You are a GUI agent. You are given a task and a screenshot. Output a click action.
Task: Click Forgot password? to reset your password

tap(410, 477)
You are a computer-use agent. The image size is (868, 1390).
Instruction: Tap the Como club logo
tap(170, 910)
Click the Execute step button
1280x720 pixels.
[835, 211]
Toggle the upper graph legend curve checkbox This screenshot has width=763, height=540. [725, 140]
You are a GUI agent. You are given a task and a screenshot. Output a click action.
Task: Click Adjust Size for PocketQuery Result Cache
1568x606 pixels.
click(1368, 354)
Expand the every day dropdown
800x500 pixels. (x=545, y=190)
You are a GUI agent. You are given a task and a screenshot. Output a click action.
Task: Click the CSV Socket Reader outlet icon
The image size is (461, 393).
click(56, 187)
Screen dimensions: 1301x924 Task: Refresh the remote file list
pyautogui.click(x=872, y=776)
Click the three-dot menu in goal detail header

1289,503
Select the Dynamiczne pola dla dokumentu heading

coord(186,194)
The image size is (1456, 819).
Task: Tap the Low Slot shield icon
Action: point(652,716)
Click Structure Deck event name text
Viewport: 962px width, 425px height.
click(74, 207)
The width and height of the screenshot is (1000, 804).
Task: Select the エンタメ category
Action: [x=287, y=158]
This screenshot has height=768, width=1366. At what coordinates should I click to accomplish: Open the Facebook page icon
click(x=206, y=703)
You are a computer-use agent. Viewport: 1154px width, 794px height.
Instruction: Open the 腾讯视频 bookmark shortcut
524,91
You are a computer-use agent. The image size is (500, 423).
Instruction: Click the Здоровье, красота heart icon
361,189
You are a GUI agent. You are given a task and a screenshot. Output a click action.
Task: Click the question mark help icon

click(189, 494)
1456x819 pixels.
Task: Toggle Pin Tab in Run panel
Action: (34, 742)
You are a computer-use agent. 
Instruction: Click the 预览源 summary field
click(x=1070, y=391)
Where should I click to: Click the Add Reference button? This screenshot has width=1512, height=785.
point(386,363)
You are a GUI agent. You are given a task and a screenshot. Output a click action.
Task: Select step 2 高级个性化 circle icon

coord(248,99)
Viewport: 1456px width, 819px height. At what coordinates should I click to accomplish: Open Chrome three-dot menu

[SET TASK] Render each line of the listing above as a string in a JSON list, one string per line, leaving out blank lines.

[ANSWER FOR THE TASK]
[
  "You are a GUI agent. You are given a task and a screenshot. Output a click action.",
  "Task: Click Forgot password? to reset your password",
  "tap(410, 477)",
  "You are a computer-use agent. The image size is (868, 1390).",
  "Instruction: Tap the Como club logo",
  "tap(170, 910)",
  "Click the Execute step button",
  "1280x720 pixels.",
  "[835, 211]",
  "Toggle the upper graph legend curve checkbox This screenshot has width=763, height=540. [725, 140]",
  "You are a GUI agent. You are given a task and a screenshot. Output a click action.",
  "Task: Click Adjust Size for PocketQuery Result Cache",
  "1568x606 pixels.",
  "click(1368, 354)",
  "Expand the every day dropdown",
  "800x500 pixels. (x=545, y=190)",
  "You are a GUI agent. You are given a task and a screenshot. Output a click action.",
  "Task: Click the CSV Socket Reader outlet icon",
  "The image size is (461, 393).",
  "click(56, 187)",
  "Screen dimensions: 1301x924 Task: Refresh the remote file list",
  "pyautogui.click(x=872, y=776)",
  "Click the three-dot menu in goal detail header",
  "1289,503",
  "Select the Dynamiczne pola dla dokumentu heading",
  "coord(186,194)",
  "The image size is (1456, 819).",
  "Task: Tap the Low Slot shield icon",
  "Action: point(652,716)",
  "Click Structure Deck event name text",
  "Viewport: 962px width, 425px height.",
  "click(74, 207)",
  "The width and height of the screenshot is (1000, 804).",
  "Task: Select the エンタメ category",
  "Action: [x=287, y=158]",
  "This screenshot has height=768, width=1366. At what coordinates should I click to accomplish: Open the Facebook page icon",
  "click(x=206, y=703)",
  "You are a computer-use agent. Viewport: 1154px width, 794px height.",
  "Instruction: Open the 腾讯视频 bookmark shortcut",
  "524,91",
  "You are a computer-use agent. The image size is (500, 423).",
  "Instruction: Click the Здоровье, красота heart icon",
  "361,189",
  "You are a GUI agent. You are given a task and a screenshot. Output a click action.",
  "Task: Click the question mark help icon",
  "click(189, 494)",
  "1456x819 pixels.",
  "Task: Toggle Pin Tab in Run panel",
  "Action: (34, 742)",
  "You are a computer-use agent. ",
  "Instruction: Click the 预览源 summary field",
  "click(x=1070, y=391)",
  "Where should I click to: Click the Add Reference button? This screenshot has width=1512, height=785.",
  "point(386,363)",
  "You are a GUI agent. You are given a task and a screenshot. Output a click action.",
  "Task: Select step 2 高级个性化 circle icon",
  "coord(248,99)",
  "Viewport: 1456px width, 819px height. At what coordinates should I click to accomplish: Open Chrome three-dot menu"
]